The revenue stream fueled more poker TV shows. With Moneymaker’s win and the 
TV exposure, Web poker boomed, as did revenue in Las Vegas poker rooms and 
the tournaments they held.
The World Series of Poker championship event drew 839 entries in 2003, a 
number that jumped to 2,576 in 2004, 5,519 last year and is expected to 
reach 8,000 or more this year.
Those skyrocketing numbers have been driven by online sites.
One week ago PokerStars held a single online satellite tournament that will 
send an incredible 234 players into this year’s WSOP $10,000-entry 
championship event. Dozens of other sites will send thousands more entrants.
What I find astonishing is that the Gaming Control Board allows the 
properties hosting major poker events to ally themselves so closely with 
poker Web sites that invite players to break the law.

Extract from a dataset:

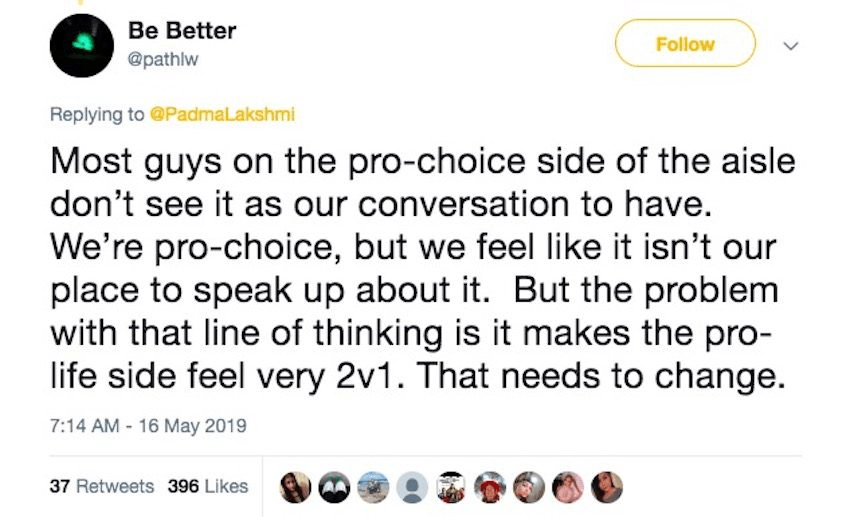Open the last liker avatar in the row
This screenshot has height=517, width=850.
(607, 487)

At the WSOP, now under way at the Rio, Harrah’s sold official hospitality 
rooms just steps away from the poker competition to several online poker 
rooms: Doyle’s Room, Bodog and Ultimatebet. Other sites rent luxurious 
suites at the host hotel, the Rio.
. . .
From the felt tops of the WSOP poker tables, which feature a PartyPoker 
logo, to World Series media director Nolan Dalla, also a top spokesman for 
PokerStars, the incestuous relationship between legal Nevada casino poker 
and illegal online poker has never been clearer.
Harrah’s can get away with the close partnerships because the online 
operators use their Web sites’ “dot net” suffix, meaning that they call 
themselves by the names of their “educational” sister sites that offer free 
play instead of poker for money.
Ultimatebet.com, where you can bet, with a wink becomes Ultimatebet.net, 
where you can’t. So Harrah’s isn’t technically partnering with illegal 
operators, and regulators aren’t technically allowing a rule-breaking 
partnership.
Control Board Chairman Dennis Neilander says the distinction between the 
dot-coms and the dot-nets matters and that regulators don’t see a problem 
with the dot-net marketing at the WSOP.
He’s wrong. The dot-net distinction shouldn’t make a difference. Nevada 
casino operators shouldn’t be partnering with illegal online casino 
operators – or their shadow sites.
It’s time for Nevada regulators to say enough is enough and prove they still 
have the backbone to stand up to the big money of online casinos.